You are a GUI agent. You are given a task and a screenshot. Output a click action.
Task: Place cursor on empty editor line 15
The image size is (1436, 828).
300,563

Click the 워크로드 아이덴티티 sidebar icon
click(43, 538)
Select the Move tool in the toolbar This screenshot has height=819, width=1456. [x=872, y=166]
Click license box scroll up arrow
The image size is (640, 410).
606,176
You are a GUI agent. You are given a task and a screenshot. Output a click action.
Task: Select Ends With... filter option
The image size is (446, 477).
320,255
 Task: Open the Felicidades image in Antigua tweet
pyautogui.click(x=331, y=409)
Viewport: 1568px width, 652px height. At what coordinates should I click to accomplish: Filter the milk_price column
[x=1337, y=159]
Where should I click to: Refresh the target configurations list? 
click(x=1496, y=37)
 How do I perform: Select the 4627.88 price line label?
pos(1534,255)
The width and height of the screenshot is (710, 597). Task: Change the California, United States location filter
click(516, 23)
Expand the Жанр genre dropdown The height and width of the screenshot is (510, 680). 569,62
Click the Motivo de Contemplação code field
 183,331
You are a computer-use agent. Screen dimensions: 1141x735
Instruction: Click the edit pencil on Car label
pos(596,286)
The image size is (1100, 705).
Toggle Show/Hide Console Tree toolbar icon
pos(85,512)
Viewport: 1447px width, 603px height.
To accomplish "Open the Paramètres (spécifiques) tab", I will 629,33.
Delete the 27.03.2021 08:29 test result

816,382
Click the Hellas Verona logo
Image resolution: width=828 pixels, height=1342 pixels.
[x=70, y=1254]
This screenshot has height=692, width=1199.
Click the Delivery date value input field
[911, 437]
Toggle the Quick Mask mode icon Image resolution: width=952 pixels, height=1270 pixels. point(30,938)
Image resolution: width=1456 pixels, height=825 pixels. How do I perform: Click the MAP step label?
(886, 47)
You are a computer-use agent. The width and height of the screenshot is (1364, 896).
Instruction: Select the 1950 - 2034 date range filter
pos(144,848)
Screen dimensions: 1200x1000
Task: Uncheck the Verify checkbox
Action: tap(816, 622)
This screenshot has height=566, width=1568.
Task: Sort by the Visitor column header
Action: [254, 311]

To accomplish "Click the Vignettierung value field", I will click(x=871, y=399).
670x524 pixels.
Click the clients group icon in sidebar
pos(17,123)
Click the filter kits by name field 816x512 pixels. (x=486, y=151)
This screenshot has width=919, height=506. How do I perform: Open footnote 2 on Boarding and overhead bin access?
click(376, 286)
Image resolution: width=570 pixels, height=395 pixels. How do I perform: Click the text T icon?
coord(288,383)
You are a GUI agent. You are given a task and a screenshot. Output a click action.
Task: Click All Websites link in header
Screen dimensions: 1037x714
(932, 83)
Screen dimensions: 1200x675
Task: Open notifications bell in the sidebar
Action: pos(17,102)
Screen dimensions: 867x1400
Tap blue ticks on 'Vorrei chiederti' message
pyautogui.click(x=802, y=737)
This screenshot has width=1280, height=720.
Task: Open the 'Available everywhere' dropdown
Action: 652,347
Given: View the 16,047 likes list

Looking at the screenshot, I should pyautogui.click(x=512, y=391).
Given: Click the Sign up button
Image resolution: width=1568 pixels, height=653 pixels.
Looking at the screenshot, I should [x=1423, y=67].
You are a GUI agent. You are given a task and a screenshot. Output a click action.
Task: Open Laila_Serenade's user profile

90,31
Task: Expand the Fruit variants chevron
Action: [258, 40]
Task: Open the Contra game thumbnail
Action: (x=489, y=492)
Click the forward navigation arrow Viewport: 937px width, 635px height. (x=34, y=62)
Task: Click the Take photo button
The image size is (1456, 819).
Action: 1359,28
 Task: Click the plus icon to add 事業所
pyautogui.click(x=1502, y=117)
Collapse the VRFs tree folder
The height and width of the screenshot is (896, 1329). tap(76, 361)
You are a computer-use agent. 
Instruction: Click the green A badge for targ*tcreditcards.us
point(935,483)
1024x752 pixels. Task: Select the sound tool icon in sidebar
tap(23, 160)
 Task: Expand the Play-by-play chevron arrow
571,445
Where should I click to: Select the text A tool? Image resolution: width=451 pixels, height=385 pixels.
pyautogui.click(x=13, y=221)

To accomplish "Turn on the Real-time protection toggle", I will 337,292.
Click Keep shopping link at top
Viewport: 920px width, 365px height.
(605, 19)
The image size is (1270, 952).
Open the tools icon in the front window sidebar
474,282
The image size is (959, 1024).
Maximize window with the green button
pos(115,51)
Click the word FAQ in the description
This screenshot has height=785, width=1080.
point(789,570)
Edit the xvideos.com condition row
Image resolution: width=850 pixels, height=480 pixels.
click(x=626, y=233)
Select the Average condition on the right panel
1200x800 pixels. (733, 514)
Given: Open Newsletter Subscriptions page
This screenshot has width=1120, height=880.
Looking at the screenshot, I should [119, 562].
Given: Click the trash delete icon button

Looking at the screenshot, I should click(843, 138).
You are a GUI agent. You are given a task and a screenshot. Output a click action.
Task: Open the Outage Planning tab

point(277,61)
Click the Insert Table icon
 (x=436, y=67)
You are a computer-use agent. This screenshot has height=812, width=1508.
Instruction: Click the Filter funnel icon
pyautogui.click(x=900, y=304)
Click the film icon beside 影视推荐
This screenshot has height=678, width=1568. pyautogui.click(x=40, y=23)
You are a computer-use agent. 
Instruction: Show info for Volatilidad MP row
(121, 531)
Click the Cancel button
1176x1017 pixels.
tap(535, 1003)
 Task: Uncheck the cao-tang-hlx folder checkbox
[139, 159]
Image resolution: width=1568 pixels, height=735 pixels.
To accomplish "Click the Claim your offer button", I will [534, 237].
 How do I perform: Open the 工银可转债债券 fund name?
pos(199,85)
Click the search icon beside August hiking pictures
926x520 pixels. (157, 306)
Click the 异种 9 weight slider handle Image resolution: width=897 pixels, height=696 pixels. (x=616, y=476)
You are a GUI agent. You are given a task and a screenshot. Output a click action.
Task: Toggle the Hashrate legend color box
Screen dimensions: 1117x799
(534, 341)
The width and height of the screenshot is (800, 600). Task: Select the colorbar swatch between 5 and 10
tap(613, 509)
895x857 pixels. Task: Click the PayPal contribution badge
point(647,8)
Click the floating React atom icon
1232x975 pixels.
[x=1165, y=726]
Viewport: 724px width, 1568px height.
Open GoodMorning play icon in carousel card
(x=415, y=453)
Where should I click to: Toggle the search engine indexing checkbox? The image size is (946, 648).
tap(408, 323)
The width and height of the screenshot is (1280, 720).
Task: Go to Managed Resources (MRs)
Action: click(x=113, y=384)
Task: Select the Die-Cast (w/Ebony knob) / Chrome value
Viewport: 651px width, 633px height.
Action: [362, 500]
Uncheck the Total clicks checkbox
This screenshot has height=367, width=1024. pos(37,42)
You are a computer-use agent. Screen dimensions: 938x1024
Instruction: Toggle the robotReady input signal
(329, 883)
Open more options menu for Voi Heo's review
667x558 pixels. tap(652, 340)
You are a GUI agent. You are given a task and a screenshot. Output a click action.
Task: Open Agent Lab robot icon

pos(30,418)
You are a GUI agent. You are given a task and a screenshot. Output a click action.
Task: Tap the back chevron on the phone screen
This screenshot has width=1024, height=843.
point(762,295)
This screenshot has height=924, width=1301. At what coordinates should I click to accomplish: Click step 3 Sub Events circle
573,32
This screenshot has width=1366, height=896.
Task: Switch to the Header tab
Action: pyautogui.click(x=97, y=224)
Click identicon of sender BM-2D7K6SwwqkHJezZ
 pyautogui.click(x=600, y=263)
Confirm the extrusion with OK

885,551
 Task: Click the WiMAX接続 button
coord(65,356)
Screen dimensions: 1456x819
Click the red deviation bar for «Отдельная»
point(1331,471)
........
* _Opis zadania_: Przytocz dosłownie wszystkie pozycje zamieszczone powyżej, bez żadnych zmian.

* _Pełna odpowiedź_:
You are a GUI agent. You are given a task and a screenshot. Output a click action.
Task: Place cursor on empty editor line 15
The image size is (1436, 828).
300,563

Click the 워크로드 아이덴티티 sidebar icon
click(43, 538)
Select the Move tool in the toolbar This screenshot has height=819, width=1456. [x=872, y=166]
Click license box scroll up arrow
The image size is (640, 410).
606,176
You are a GUI agent. You are given a task and a screenshot. Output a click action.
Task: Select Ends With... filter option
The image size is (446, 477).
320,255
 Task: Open the Felicidades image in Antigua tweet
pyautogui.click(x=331, y=409)
Viewport: 1568px width, 652px height. At what coordinates should I click to accomplish: Filter the milk_price column
[x=1337, y=159]
Where should I click to: Refresh the target configurations list? 
click(x=1496, y=37)
 How do I perform: Select the 4627.88 price line label?
pos(1534,255)
The width and height of the screenshot is (710, 597). Task: Change the California, United States location filter
click(516, 23)
Expand the Жанр genre dropdown The height and width of the screenshot is (510, 680). 569,62
Click the Motivo de Contemplação code field
 183,331
You are a computer-use agent. Screen dimensions: 1141x735
Instruction: Click the edit pencil on Car label
pos(596,286)
The image size is (1100, 705).
Toggle Show/Hide Console Tree toolbar icon
pos(85,512)
Viewport: 1447px width, 603px height.
To accomplish "Open the Paramètres (spécifiques) tab", I will 629,33.
Delete the 27.03.2021 08:29 test result

816,382
Click the Hellas Verona logo
Image resolution: width=828 pixels, height=1342 pixels.
[x=70, y=1254]
This screenshot has height=692, width=1199.
Click the Delivery date value input field
[911, 437]
Toggle the Quick Mask mode icon Image resolution: width=952 pixels, height=1270 pixels. point(30,938)
Image resolution: width=1456 pixels, height=825 pixels. How do I perform: Click the MAP step label?
(886, 47)
You are a computer-use agent. The width and height of the screenshot is (1364, 896).
Instruction: Select the 1950 - 2034 date range filter
pos(144,848)
Screen dimensions: 1200x1000
Task: Uncheck the Verify checkbox
Action: tap(816, 622)
This screenshot has height=566, width=1568.
Task: Sort by the Visitor column header
Action: [254, 311]

To accomplish "Click the Vignettierung value field", I will click(x=871, y=399).
670x524 pixels.
Click the clients group icon in sidebar
pos(17,123)
Click the filter kits by name field 816x512 pixels. (x=486, y=151)
This screenshot has width=919, height=506. How do I perform: Open footnote 2 on Boarding and overhead bin access?
click(376, 286)
Image resolution: width=570 pixels, height=395 pixels. How do I perform: Click the text T icon?
coord(288,383)
You are a GUI agent. You are given a task and a screenshot. Output a click action.
Task: Click All Websites link in header
Screen dimensions: 1037x714
(932, 83)
Screen dimensions: 1200x675
Task: Open notifications bell in the sidebar
Action: pos(17,102)
Screen dimensions: 867x1400
Tap blue ticks on 'Vorrei chiederti' message
pyautogui.click(x=802, y=737)
This screenshot has width=1280, height=720.
Task: Open the 'Available everywhere' dropdown
Action: 652,347
Given: View the 16,047 likes list

Looking at the screenshot, I should pyautogui.click(x=512, y=391).
Given: Click the Sign up button
Image resolution: width=1568 pixels, height=653 pixels.
Looking at the screenshot, I should [x=1423, y=67].
You are a GUI agent. You are given a task and a screenshot. Output a click action.
Task: Open Laila_Serenade's user profile

90,31
Task: Expand the Fruit variants chevron
Action: [258, 40]
Task: Open the Contra game thumbnail
Action: (x=489, y=492)
Click the forward navigation arrow Viewport: 937px width, 635px height. (x=34, y=62)
Task: Click the Take photo button
The image size is (1456, 819).
Action: 1359,28
 Task: Click the plus icon to add 事業所
pyautogui.click(x=1502, y=117)
Collapse the VRFs tree folder
The height and width of the screenshot is (896, 1329). tap(76, 361)
You are a computer-use agent. 
Instruction: Click the green A badge for targ*tcreditcards.us
point(935,483)
1024x752 pixels. Task: Select the sound tool icon in sidebar
tap(23, 160)
 Task: Expand the Play-by-play chevron arrow
571,445
Where should I click to: Select the text A tool? Image resolution: width=451 pixels, height=385 pixels.
pyautogui.click(x=13, y=221)

To accomplish "Turn on the Real-time protection toggle", I will 337,292.
Click Keep shopping link at top
Viewport: 920px width, 365px height.
(605, 19)
The image size is (1270, 952).
Open the tools icon in the front window sidebar
474,282
The image size is (959, 1024).
Maximize window with the green button
pos(115,51)
Click the word FAQ in the description
This screenshot has height=785, width=1080.
point(789,570)
Edit the xvideos.com condition row
Image resolution: width=850 pixels, height=480 pixels.
click(x=626, y=233)
Select the Average condition on the right panel
1200x800 pixels. (733, 514)
Given: Open Newsletter Subscriptions page
This screenshot has width=1120, height=880.
Looking at the screenshot, I should [119, 562].
Given: Click the trash delete icon button

Looking at the screenshot, I should click(843, 138).
You are a GUI agent. You are given a task and a screenshot. Output a click action.
Task: Open the Outage Planning tab

point(277,61)
Click the Insert Table icon
 (x=436, y=67)
You are a computer-use agent. This screenshot has height=812, width=1508.
Instruction: Click the Filter funnel icon
pyautogui.click(x=900, y=304)
Click the film icon beside 影视推荐
This screenshot has height=678, width=1568. pyautogui.click(x=40, y=23)
You are a computer-use agent. 
Instruction: Show info for Volatilidad MP row
(121, 531)
Click the Cancel button
1176x1017 pixels.
tap(535, 1003)
 Task: Uncheck the cao-tang-hlx folder checkbox
[139, 159]
Image resolution: width=1568 pixels, height=735 pixels.
To accomplish "Click the Claim your offer button", I will [534, 237].
 How do I perform: Open the 工银可转债债券 fund name?
pos(199,85)
Click the search icon beside August hiking pictures
926x520 pixels. (157, 306)
Click the 异种 9 weight slider handle Image resolution: width=897 pixels, height=696 pixels. (x=616, y=476)
You are a GUI agent. You are given a task and a screenshot. Output a click action.
Task: Toggle the Hashrate legend color box
Screen dimensions: 1117x799
(534, 341)
The width and height of the screenshot is (800, 600). Task: Select the colorbar swatch between 5 and 10
tap(613, 509)
895x857 pixels. Task: Click the PayPal contribution badge
point(647,8)
Click the floating React atom icon
1232x975 pixels.
[x=1165, y=726]
Viewport: 724px width, 1568px height.
Open GoodMorning play icon in carousel card
(x=415, y=453)
Where should I click to: Toggle the search engine indexing checkbox? The image size is (946, 648).
tap(408, 323)
The width and height of the screenshot is (1280, 720).
Task: Go to Managed Resources (MRs)
Action: click(x=113, y=384)
Task: Select the Die-Cast (w/Ebony knob) / Chrome value
Viewport: 651px width, 633px height.
Action: [362, 500]
Uncheck the Total clicks checkbox
This screenshot has height=367, width=1024. pos(37,42)
You are a computer-use agent. Screen dimensions: 938x1024
Instruction: Toggle the robotReady input signal
(329, 883)
Open more options menu for Voi Heo's review
667x558 pixels. tap(652, 340)
You are a GUI agent. You are given a task and a screenshot. Output a click action.
Task: Open Agent Lab robot icon

pos(30,418)
You are a GUI agent. You are given a task and a screenshot. Output a click action.
Task: Tap the back chevron on the phone screen
This screenshot has width=1024, height=843.
point(762,295)
This screenshot has height=924, width=1301. At what coordinates should I click to accomplish: Click step 3 Sub Events circle
573,32
This screenshot has width=1366, height=896.
Task: Switch to the Header tab
Action: pyautogui.click(x=97, y=224)
Click identicon of sender BM-2D7K6SwwqkHJezZ
 pyautogui.click(x=600, y=263)
Confirm the extrusion with OK

885,551
 Task: Click the WiMAX接続 button
coord(65,356)
Screen dimensions: 1456x819
Click the red deviation bar for «Отдельная»
point(1331,471)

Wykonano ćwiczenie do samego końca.